View Full Version : Converting Project Gutenberg books to ePub


derangedhermit
07-31-2012, 01:07 AM
I know that for many books they have computer-generated ePubs. I find them unsatisfactory.

I would like people who put effort into convert Project Gutenberg books to high quailtiy ePub to describe their methods, tools, etc.

- What format do you start with? Text (with the PG-unique markup)? HTML? ePub?
- Do you have a standard CSS file that you use? Mind sharing it?
- What tools do you use?

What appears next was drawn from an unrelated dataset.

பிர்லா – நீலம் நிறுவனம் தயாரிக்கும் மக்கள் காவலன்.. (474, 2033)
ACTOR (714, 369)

Notepad++? Sigil?
- How hard do you work on collecting, editing, enhancing images?
- Do you use images of an original to work from?

What are the problems you run into, how do you deal with them, and how long does it take you to convert a book into a decent quality ePub with clean modern markup - a book you are satisfied with?

StoryEnthusiast
07-31-2012, 04:34 AM
I'd like to know too. I have chosen and released many Gutenberg stories on my portal site and my next step is to turn them into ePub books. This will benefit my learning experience.

Jellby
07-31-2012, 05:28 AM
- What format do you start with? Text (with the PG-unique markup)? HTML? ePub?

If there is a hand-made HTML, I generally use that. Otherwise I choose the plain text version (in utf8 or latin1 encoding if available).

- Do you have a standard CSS file that you use? Mind sharing it?

Sort of. I copy a CSS from one of my most recent projects (or another book from the same "series") and then add or remove things are needed. The CSS files I use can be found in any of the books I've uploaded (e.g. The Adventures of Tom Sawyer).

- What tools do you use? Notepad++? Sigil?

vim, but I'm a nitpicker.

- How hard do you work on collecting, editing, enhancing images?

I try to find a good scan in The Internet Archive (http://www.archive.org), download the raw image files, rotate and crop the illustrations, remove the speckles and make sure the background is pure white (for black and white illustrations). Then I resize all illustrations by the same factor.

- Do you use images of an original to work from?

Sometimes. If I don't find a good scan online and I have an original I can scan.

AlexBell
07-31-2012, 05:45 AM
I know that for many books they have computer-generated ePubs. I find them unsatisfactory.

I would like people who put effort into convert Project Gutenberg books to high quailtiy ePub to describe their methods, tools, etc.

- What format do you start with? Text (with the PG-unique markup)? HTML? ePub?
- Do you have a standard CSS file that you use? Mind sharing it?
- What tools do you use? Notepad++? Sigil?
- How hard do you work on collecting, editing, enhancing images?
- Do you use images of an original to work from?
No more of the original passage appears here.